August should find the Wailers preparing for a European tour with the I-Threes’ fronting and the probable inclusion of Tyrone Downie on lead male vocals. This is less odd than it might seem, because Downie had long been cultivating such skills, encouraged and coached by Marley himself. In ’81 a Japanese import album appeared in the states called Pecker Power featuring some members of Yellow Magic Orchestra teamed up with the Wailers, Sly Dunbar and Robbie Shakespeare. On one side (that delegated to the Wailers), Downie, backed by the Wailers and the I-Threes on a techno-pop version of ‘Jamming’, bears an uncanny resemblance to Marley. That same year several of the Wailers were commenting on the progress of Ziggy, Marley’s son, as a singer, and mentioned that the boy did not copy his father so much as he copied Downie’s version of his father style. There is every indication that Marley foresaw his work continuing in ever-changing configurations with or without him. The Survival album is notable for the use of a male chorus and horns instead of the usual emphasis on the I-Threes’ harmonies; and from talking to the band during that tour I found that the I-Threes had been petitioning for time to develop their solo careers, and were probably going to open as a trio for the Wailers during their next European tour. By diminishing his reliance on the I-Threes sound, Marley was preparing for their independence from his own grueling schedules.

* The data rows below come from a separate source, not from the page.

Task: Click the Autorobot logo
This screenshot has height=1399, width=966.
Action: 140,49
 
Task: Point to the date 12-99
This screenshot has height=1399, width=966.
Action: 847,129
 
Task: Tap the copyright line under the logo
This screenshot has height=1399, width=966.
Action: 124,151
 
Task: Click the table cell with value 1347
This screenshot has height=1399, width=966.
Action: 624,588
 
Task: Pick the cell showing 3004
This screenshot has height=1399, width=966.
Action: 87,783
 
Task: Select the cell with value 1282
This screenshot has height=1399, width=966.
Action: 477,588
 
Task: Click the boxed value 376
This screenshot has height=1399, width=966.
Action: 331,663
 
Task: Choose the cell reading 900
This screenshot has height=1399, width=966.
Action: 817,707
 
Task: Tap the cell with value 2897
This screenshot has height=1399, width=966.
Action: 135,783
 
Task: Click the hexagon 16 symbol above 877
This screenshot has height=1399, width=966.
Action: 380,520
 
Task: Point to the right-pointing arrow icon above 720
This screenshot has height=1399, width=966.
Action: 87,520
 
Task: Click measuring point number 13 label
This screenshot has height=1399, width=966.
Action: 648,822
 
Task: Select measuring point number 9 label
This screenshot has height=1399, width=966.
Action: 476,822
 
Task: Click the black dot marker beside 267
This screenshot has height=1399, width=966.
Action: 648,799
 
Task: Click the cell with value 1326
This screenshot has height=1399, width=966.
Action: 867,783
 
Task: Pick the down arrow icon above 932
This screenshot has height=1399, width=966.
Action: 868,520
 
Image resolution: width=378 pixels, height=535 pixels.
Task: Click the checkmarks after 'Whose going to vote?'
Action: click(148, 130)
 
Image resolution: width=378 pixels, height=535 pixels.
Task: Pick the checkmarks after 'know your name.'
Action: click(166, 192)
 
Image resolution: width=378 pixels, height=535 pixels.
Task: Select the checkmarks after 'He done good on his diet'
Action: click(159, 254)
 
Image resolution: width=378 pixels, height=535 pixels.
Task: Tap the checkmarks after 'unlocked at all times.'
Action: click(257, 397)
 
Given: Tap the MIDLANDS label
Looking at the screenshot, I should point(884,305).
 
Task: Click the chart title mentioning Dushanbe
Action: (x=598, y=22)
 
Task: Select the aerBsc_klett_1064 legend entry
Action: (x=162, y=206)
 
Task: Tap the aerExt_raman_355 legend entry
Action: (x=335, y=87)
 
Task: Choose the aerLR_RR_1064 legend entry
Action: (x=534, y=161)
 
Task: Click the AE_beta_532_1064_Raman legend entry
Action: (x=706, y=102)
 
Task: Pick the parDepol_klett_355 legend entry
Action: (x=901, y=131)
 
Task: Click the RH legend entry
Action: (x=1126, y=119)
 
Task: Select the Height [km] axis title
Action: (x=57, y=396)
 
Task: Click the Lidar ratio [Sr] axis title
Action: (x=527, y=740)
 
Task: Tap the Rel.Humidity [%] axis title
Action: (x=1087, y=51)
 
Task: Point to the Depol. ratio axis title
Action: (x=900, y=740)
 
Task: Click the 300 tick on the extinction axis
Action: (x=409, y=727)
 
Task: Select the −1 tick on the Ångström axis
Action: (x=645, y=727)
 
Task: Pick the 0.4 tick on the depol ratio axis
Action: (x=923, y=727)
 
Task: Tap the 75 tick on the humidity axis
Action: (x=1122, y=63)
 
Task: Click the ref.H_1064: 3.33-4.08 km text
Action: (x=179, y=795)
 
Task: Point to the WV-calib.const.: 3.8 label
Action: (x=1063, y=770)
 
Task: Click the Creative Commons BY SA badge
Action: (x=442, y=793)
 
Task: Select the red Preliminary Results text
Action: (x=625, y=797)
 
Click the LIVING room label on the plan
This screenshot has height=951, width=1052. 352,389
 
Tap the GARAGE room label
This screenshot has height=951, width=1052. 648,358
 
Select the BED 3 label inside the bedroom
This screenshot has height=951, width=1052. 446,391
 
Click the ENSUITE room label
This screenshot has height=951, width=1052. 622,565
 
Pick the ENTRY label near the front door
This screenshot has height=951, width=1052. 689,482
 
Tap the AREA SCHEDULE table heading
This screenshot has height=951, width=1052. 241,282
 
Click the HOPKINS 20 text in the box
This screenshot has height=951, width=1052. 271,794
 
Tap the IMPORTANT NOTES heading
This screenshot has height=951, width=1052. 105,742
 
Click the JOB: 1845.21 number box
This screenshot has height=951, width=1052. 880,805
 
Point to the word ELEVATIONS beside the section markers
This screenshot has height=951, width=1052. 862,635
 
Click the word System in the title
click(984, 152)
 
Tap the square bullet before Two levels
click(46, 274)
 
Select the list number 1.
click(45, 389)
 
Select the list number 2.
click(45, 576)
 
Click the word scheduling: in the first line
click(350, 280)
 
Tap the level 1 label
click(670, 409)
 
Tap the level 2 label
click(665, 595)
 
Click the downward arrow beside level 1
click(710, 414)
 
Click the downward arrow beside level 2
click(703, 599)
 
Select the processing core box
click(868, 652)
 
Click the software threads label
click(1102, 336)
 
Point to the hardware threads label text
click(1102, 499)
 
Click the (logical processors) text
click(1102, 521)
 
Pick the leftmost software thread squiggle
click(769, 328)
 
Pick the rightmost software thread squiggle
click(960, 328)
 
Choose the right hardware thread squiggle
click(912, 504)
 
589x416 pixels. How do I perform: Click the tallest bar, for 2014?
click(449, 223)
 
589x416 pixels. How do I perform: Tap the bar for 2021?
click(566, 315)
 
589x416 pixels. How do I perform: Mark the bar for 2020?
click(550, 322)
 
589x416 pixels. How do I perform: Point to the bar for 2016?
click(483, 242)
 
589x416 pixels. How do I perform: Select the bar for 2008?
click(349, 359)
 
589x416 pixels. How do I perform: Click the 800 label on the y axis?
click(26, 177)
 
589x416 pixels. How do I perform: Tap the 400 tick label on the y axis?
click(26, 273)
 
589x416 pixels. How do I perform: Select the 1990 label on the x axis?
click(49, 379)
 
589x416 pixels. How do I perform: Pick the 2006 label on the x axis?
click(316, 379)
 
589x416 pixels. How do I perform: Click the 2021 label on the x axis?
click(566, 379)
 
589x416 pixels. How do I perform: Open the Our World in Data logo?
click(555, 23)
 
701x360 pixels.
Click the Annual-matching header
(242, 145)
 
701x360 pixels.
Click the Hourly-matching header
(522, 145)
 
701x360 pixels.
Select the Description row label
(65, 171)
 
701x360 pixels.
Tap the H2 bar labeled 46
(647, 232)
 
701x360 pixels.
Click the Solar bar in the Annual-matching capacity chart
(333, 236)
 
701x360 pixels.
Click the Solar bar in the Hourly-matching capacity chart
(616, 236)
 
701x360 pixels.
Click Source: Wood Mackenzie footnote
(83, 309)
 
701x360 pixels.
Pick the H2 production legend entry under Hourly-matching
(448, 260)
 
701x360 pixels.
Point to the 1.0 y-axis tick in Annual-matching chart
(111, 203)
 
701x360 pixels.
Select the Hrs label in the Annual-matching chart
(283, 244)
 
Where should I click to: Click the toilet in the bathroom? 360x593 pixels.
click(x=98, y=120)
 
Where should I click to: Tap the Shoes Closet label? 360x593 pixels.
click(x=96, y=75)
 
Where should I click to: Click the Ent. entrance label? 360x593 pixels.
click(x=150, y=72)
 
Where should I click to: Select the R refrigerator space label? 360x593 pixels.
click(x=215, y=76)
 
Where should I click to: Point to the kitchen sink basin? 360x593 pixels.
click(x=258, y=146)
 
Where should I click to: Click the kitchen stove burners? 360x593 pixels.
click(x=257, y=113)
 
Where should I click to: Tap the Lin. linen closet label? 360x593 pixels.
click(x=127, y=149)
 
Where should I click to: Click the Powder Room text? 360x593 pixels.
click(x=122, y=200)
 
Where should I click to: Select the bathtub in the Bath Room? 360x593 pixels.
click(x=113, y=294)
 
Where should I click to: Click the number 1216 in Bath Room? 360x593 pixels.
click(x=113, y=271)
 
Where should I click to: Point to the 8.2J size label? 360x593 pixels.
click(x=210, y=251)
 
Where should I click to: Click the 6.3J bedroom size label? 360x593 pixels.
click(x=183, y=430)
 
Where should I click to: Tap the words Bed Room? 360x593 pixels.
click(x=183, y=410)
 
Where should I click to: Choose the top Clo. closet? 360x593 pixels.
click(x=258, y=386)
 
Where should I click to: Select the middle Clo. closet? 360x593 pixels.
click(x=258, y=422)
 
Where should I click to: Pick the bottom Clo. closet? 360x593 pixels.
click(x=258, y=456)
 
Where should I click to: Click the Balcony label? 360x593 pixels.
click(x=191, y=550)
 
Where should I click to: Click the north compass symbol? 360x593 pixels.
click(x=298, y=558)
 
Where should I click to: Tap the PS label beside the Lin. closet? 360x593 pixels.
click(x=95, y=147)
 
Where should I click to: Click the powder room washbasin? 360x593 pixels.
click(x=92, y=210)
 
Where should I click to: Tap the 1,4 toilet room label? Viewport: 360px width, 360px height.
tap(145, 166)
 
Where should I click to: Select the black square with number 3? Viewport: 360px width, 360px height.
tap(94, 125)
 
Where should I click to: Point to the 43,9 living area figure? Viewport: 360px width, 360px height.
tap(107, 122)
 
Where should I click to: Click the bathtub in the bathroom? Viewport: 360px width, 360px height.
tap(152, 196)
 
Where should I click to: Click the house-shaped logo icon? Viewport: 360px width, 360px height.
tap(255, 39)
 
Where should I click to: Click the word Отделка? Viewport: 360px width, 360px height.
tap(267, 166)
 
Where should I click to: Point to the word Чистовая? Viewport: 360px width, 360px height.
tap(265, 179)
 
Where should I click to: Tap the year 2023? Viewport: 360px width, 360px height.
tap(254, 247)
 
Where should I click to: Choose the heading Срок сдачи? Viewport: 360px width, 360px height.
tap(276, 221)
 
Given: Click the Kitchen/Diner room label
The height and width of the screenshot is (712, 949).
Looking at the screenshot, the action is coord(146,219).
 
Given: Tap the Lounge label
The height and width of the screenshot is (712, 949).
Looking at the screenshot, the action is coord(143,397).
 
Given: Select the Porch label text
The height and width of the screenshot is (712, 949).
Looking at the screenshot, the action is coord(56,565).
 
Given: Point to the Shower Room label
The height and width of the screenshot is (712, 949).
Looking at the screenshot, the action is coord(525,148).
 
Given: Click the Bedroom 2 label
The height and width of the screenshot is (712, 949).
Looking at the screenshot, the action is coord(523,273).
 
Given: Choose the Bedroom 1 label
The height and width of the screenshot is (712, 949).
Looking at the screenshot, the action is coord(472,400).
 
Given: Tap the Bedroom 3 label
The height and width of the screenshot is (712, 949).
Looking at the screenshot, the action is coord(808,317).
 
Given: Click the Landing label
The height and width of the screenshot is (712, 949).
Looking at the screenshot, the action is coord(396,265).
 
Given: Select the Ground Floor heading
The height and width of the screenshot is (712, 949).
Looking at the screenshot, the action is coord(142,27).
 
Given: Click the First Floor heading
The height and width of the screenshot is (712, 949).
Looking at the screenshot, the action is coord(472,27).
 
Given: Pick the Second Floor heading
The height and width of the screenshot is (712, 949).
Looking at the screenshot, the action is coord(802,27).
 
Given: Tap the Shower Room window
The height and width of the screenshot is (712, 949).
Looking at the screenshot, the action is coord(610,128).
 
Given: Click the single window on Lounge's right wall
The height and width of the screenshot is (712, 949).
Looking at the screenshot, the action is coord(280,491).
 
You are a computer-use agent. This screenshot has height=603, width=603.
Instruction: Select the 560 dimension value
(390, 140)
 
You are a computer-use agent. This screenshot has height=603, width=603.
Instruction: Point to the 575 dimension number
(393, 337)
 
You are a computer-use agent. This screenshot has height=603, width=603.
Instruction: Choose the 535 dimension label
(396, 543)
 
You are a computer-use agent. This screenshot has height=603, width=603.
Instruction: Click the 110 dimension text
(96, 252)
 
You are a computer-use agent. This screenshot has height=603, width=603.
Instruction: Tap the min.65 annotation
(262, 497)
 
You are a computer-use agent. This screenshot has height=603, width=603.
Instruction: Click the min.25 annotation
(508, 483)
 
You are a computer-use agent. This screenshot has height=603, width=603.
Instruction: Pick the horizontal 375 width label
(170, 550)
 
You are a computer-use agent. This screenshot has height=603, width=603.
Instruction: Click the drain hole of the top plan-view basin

In Germany, two years ago, all of this was eclipsed by the deteriorating condition of the man who was still the focus and inspiration of these plans. Several white roadies who’d worked on the European tour dropped by while I was there to hail “the skipper,” as did a steady, respectful trickle of concerned “others” who couldn’t stay away. Bob would joke with us, tease us, if we were being unforgivably maudlin and foolish, even berate us — just as he always did. It took some courage for me to finally express my worst fears — that without him all that he’s built would fall into chaos. “Then put it together again,” he challenged. “The future is now.
“The only light I have is the one my father gave me,” he said, stressing once and for all that Jah Rastafari was the source of anything we might continue to find special and necessary about Bob Marley. And so the mystery of his talent deepened, at the same time that it somehow dispersed and rested like a benediction on all of us who had known him.